**Data for review**.
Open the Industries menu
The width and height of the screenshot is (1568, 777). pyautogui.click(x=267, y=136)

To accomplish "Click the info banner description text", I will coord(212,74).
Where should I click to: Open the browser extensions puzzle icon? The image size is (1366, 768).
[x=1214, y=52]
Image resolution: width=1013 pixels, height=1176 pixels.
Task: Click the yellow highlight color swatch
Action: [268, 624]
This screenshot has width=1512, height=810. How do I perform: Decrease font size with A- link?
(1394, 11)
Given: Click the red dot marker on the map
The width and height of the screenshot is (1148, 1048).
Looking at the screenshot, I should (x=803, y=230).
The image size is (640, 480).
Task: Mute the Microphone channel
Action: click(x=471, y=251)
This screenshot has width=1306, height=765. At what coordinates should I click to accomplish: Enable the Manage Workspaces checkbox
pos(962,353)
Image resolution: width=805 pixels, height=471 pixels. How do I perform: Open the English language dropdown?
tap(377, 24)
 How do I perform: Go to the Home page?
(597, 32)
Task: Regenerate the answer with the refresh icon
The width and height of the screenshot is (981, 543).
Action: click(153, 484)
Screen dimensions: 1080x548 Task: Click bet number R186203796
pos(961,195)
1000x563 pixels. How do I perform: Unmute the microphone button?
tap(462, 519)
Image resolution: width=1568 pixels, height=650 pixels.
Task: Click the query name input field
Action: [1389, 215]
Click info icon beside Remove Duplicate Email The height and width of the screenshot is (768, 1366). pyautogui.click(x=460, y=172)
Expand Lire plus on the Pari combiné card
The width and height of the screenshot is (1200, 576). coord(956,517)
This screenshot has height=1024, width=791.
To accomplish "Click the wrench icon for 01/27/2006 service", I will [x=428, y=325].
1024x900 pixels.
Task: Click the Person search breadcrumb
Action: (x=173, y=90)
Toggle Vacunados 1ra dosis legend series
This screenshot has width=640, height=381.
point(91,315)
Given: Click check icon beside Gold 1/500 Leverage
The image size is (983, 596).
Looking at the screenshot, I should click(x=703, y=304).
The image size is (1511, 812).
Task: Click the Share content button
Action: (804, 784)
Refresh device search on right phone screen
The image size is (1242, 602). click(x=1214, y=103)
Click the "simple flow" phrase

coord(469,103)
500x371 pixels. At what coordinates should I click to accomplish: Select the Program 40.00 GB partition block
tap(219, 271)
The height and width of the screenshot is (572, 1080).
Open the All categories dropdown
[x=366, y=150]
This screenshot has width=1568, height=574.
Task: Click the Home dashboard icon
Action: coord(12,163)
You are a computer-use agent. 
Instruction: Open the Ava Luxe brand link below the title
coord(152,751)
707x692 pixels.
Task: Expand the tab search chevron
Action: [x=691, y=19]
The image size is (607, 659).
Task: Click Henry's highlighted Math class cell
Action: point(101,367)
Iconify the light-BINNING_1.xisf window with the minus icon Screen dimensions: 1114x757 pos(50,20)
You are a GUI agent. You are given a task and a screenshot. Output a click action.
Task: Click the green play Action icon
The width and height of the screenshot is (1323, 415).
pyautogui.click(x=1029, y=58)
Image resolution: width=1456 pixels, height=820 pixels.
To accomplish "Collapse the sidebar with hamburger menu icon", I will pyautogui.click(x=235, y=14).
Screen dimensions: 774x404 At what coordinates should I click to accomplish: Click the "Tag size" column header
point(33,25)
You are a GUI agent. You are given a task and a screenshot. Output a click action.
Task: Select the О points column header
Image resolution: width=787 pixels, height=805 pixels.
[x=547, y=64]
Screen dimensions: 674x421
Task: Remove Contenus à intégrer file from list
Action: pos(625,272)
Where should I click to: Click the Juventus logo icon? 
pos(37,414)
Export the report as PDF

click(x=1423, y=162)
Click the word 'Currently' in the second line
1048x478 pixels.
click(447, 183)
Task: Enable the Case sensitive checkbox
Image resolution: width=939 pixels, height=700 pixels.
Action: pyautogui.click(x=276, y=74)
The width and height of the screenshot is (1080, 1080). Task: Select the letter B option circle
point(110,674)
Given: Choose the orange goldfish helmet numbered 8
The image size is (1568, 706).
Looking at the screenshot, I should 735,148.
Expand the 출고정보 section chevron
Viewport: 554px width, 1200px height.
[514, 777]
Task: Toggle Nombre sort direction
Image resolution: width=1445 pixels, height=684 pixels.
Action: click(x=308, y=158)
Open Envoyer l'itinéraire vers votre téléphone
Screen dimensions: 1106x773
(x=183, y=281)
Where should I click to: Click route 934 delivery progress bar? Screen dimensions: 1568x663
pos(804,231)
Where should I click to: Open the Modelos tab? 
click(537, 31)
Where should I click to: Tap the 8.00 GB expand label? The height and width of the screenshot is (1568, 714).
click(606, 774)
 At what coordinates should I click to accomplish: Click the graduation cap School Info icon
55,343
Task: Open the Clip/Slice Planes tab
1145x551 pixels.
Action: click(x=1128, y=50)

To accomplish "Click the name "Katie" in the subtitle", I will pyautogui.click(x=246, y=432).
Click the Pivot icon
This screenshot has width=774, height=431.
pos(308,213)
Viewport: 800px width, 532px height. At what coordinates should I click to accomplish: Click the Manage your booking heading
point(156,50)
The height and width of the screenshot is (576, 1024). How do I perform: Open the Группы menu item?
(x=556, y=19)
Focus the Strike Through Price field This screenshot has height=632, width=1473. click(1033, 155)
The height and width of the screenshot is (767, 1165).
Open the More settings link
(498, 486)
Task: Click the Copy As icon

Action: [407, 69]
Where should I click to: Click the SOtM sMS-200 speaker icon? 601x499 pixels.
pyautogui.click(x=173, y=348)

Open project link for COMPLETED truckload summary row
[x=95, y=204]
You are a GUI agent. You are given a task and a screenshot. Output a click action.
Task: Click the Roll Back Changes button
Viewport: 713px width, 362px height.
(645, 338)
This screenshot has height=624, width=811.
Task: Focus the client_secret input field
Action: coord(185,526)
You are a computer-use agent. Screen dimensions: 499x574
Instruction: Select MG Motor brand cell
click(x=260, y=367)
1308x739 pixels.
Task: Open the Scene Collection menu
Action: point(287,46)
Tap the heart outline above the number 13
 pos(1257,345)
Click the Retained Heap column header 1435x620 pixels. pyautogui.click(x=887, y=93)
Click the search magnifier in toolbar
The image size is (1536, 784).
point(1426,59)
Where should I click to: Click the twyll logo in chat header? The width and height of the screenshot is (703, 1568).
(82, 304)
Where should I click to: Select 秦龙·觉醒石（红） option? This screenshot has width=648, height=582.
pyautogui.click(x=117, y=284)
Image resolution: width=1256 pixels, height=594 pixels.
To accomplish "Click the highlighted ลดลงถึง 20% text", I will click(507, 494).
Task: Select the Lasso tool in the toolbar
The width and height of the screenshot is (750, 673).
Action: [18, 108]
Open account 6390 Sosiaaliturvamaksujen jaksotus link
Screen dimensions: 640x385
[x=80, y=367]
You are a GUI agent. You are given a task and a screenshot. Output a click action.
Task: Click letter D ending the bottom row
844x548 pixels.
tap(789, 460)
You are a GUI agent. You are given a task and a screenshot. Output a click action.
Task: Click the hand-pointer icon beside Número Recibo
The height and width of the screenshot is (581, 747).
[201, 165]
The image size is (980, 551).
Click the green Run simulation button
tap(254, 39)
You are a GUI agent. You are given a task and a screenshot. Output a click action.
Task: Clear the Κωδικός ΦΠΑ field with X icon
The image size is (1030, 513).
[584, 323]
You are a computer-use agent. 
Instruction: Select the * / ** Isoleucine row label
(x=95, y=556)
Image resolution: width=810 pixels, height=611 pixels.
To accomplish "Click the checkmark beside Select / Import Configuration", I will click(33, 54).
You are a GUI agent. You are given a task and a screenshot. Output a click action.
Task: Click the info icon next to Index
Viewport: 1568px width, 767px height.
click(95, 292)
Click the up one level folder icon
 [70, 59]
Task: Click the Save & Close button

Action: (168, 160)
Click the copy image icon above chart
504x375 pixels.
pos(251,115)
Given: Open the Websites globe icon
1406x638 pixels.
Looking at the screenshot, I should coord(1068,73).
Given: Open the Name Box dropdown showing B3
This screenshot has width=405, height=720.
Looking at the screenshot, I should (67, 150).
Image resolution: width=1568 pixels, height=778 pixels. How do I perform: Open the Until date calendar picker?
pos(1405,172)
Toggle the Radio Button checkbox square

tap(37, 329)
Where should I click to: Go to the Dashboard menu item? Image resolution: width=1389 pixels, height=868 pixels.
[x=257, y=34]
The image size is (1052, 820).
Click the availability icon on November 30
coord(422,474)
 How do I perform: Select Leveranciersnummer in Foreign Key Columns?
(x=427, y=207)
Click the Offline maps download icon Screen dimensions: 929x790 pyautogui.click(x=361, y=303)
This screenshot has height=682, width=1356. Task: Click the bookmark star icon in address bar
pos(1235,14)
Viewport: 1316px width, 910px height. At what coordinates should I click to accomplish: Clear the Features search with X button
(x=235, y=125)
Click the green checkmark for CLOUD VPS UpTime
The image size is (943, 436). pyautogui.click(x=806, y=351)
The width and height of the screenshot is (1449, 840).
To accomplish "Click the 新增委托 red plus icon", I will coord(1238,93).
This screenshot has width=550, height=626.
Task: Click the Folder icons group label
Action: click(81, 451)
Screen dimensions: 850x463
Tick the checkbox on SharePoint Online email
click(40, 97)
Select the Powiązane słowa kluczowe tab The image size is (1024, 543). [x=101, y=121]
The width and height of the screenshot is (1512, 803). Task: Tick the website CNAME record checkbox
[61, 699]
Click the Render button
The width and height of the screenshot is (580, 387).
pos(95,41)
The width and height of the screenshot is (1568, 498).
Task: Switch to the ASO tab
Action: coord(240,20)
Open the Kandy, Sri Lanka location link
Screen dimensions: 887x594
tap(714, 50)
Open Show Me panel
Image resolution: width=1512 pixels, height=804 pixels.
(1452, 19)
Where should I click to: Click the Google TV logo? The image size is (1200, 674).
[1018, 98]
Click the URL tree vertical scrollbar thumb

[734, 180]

**Exercise objective**. Your task is to transcribe, with no changes, only the lines of the listing above that lie between the line holding "Given: Open the Websites globe icon" and the line holding "Click the Render button", inclusive.

**Result**.
Given: Open the Websites globe icon
1406x638 pixels.
Looking at the screenshot, I should coord(1068,73).
Given: Open the Name Box dropdown showing B3
This screenshot has width=405, height=720.
Looking at the screenshot, I should (67, 150).
Image resolution: width=1568 pixels, height=778 pixels. How do I perform: Open the Until date calendar picker?
pos(1405,172)
Toggle the Radio Button checkbox square

tap(37, 329)
Where should I click to: Go to the Dashboard menu item? Image resolution: width=1389 pixels, height=868 pixels.
[x=257, y=34]
The image size is (1052, 820).
Click the availability icon on November 30
coord(422,474)
 How do I perform: Select Leveranciersnummer in Foreign Key Columns?
(x=427, y=207)
Click the Offline maps download icon Screen dimensions: 929x790 pyautogui.click(x=361, y=303)
This screenshot has height=682, width=1356. Task: Click the bookmark star icon in address bar
pos(1235,14)
Viewport: 1316px width, 910px height. At what coordinates should I click to accomplish: Clear the Features search with X button
(x=235, y=125)
Click the green checkmark for CLOUD VPS UpTime
The image size is (943, 436). pyautogui.click(x=806, y=351)
The width and height of the screenshot is (1449, 840).
To accomplish "Click the 新增委托 red plus icon", I will coord(1238,93).
This screenshot has width=550, height=626.
Task: Click the Folder icons group label
Action: click(81, 451)
Screen dimensions: 850x463
Tick the checkbox on SharePoint Online email
click(40, 97)
Select the Powiązane słowa kluczowe tab The image size is (1024, 543). [x=101, y=121]
The width and height of the screenshot is (1512, 803). Task: Tick the website CNAME record checkbox
[61, 699]
Click the Render button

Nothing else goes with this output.